**Document passage:**
#####

WHICH, like everything else, brings us ineluctably back to climate change.
We’d decided early on to raise the baby in our beliefs. Later, if Hunter chose to abandon the science as an informed adult, we’d respect that mistake. We might not love him or her quite as much—can anything really restore the filial bond after that kind of rupture?—but it’s not as though we’d disinherit our own child just for being a climate denier, unless we had other children by then.
All well and good. But how do you teach a pre-verbal homunculus everything they need to know about the most complex, multidisciplinary science in human history—a field so ambitious in scope it’s known simply as ‘the’ science? I know how I’d do it, obviously, but how is the average parent, without even a fraction of my education, supposed to pull it off? (Tell us your struggles in comments below.)
You’re probably thinking resources. There must be resources of some kind, right? Well, if your postcode is anything like mine, the newly-endowed Keating Wing of the local library is dedicated exclusively to climate-change fiction for all ages. But what good is the most engaging bedtime story ever written if Mum and Dad are mid-doctoral quitters who don’t even know how to pronounce some of the words?
It’s hard. Hard as this Great Southern Land I love so much. I mean this sincerely: I admire you people more than I let on. You’re the backbone.

#####

**Problem to solve:** Could you sum up the passage about raising a baby in climate-change beliefs in two sentences?

**Supplied data:**
#####

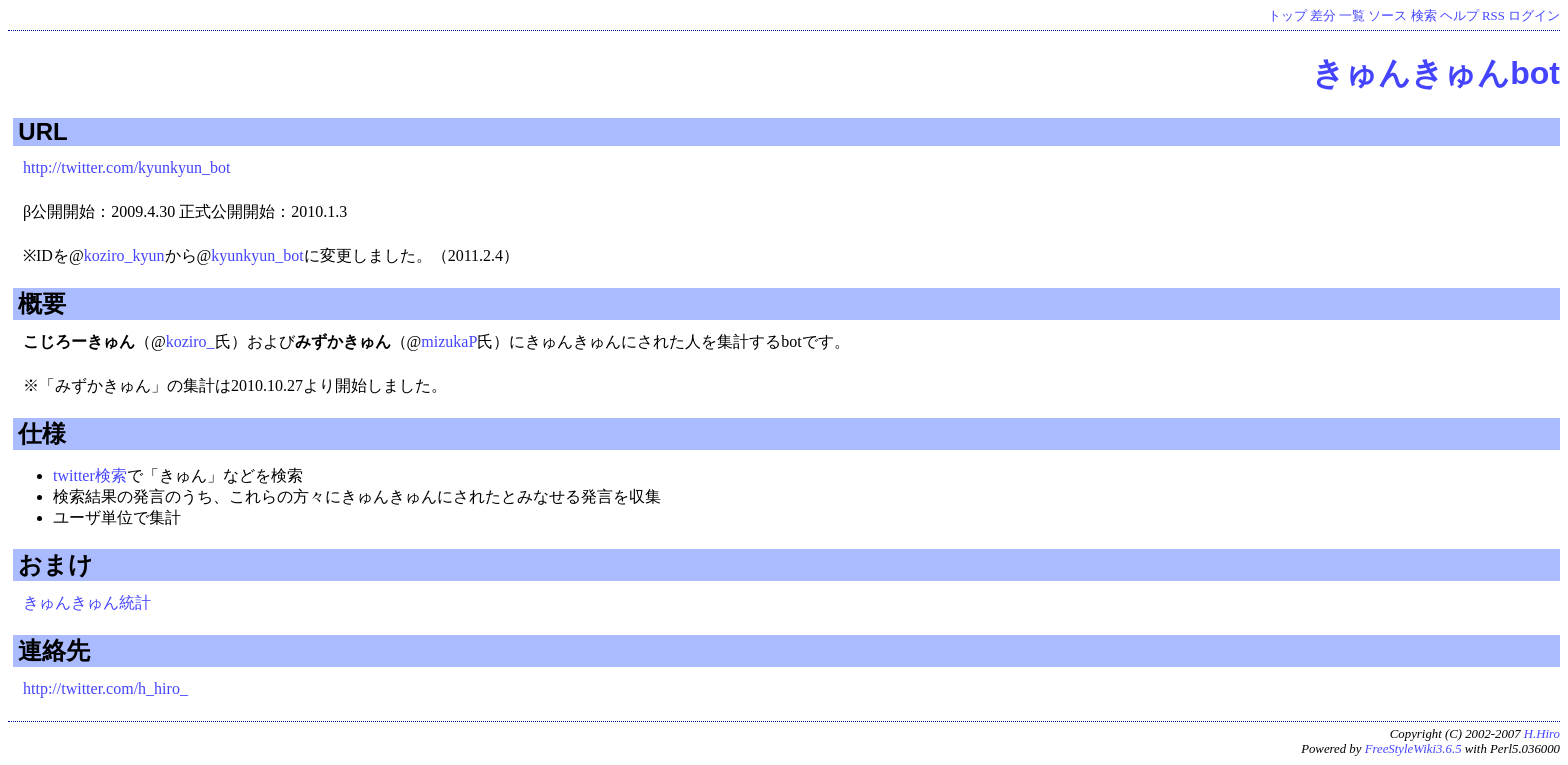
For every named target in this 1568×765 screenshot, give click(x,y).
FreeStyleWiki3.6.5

#####

**Full answer:** The writer and partner decided early to raise their baby, Hunter, in their beliefs about climate science, and would respect it if Hunter rejected the science as an informed adult, though they might love the child a little less. The writer then asks how an average parent, lacking the writer's education, can teach an infant such a complex science, noting that even a library wing devoted to climate-change fiction helps little if the parents cannot pronounce some of the words.